#### Tujuan tugas:
Kembalikan seluruh teks tentang kekerasan guru terhadap murid tanpa mengubah satu kata atau tanda baca pun.

#### Kutipan dokumen:

Intisari-Online.com - ‘Anakmu bukan anakmu, mereka adalah anak-anak kehidupan,’ kutipan puisi Kahlil Gibran tersebut nampaknya selalu berlaku bagi siapapun sampai kapanpun.
Memang puisi itu tercipta khususnya bagi orang tua untuk tidak membelenggu kebebasan jiwa dan berpikir si anak.
Namun ketika orang tua telah mempercayakan pendidikan anak kepada guru (sekolah: sebagai institusi pendidikan), maka puisi itu dapat ditujukan juga kepada para guru.
Sayangnya, pelanggaran demi pelanggaran oleh guru menciderai syair Gibran tersebut.
Puisi sekalipun pernah didengar, layaknya ayat atau pasal hukum, ia tak serta merta menghentikan dan menghapus permasalahan pada dunia pendidikan di Indonesia.
Pada Kamis (19/4) kemarin, dilansir dari tribunnews.com, seorang oknum guru terpaksa diamankan polisi atas video penganiayaannya yang viral di media sosial.
Dalam video itu, sebelum menampar keras muridnya, guru terlihat mengelus-elus pipi korban terlebih dahulu.
Tamparan itu dilakukan guru berinisial LS sebagai hukuman bagi anak didiknya di Sekolah Menengah Kejuruan (SMK) Purwokerto yang ketahuan makan di kantin saat jam pelajaran.
Meski sudah memberi klarifikasi dan permintaan maaf, dia tetap digelandang ke mobil polisi.
Sebelum kasus ini, dua kasus sejenis yang melibatkan kesewenang- wenangan guru terhadap murid telah lebih dahulu terjadi.
Pada awal tahun misalnya, terdengar kabar tidak mengenakkan dari Sulawesi Selatan, yakni penganiayaan kepala sekolah SD di Kecamatan Sinjai Tengah, Kabupaten Sinjai, terhadap salah seorang murid.

#### Baris yang diberikan:
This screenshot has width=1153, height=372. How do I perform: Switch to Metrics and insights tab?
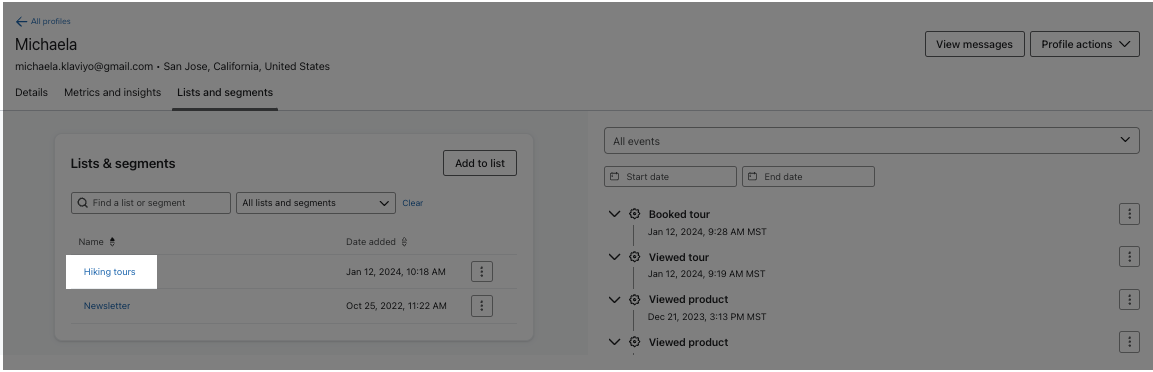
* * *
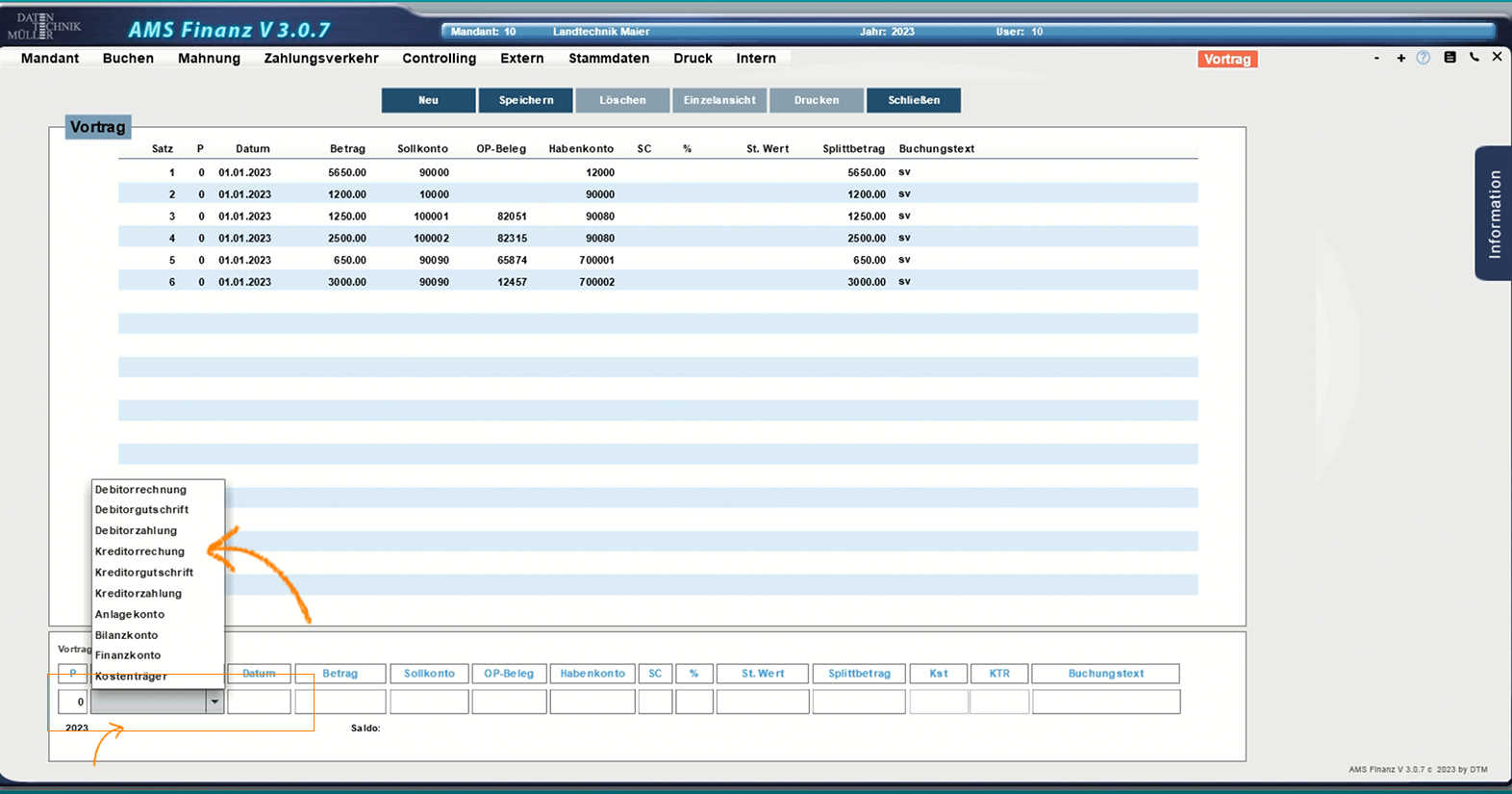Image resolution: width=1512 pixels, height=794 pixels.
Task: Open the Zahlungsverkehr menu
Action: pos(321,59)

#### Hasil tugas:
Intisari-Online.com - ‘Anakmu bukan anakmu, mereka adalah anak-anak kehidupan,’ kutipan puisi Kahlil Gibran tersebut nampaknya selalu berlaku bagi siapapun sampai kapanpun.
Memang puisi itu tercipta khususnya bagi orang tua untuk tidak membelenggu kebebasan jiwa dan berpikir si anak.
Namun ketika orang tua telah mempercayakan pendidikan anak kepada guru (sekolah: sebagai institusi pendidikan), maka puisi itu dapat ditujukan juga kepada para guru.
Sayangnya, pelanggaran demi pelanggaran oleh guru menciderai syair Gibran tersebut.
Puisi sekalipun pernah didengar, layaknya ayat atau pasal hukum, ia tak serta merta menghentikan dan menghapus permasalahan pada dunia pendidikan di Indonesia.
Pada Kamis (19/4) kemarin, dilansir dari tribunnews.com, seorang oknum guru terpaksa diamankan polisi atas video penganiayaannya yang viral di media sosial.
Dalam video itu, sebelum menampar keras muridnya, guru terlihat mengelus-elus pipi korban terlebih dahulu.
Tamparan itu dilakukan guru berinisial LS sebagai hukuman bagi anak didiknya di Sekolah Menengah Kejuruan (SMK) Purwokerto yang ketahuan makan di kantin saat jam pelajaran.
Meski sudah memberi klarifikasi dan permintaan maaf, dia tetap digelandang ke mobil polisi.
Sebelum kasus ini, dua kasus sejenis yang melibatkan kesewenang- wenangan guru terhadap murid telah lebih dahulu terjadi.
Pada awal tahun misalnya, terdengar kabar tidak mengenakkan dari Sulawesi Selatan, yakni penganiayaan kepala sekolah SD di Kecamatan Sinjai Tengah, Kabupaten Sinjai, terhadap salah seorang murid.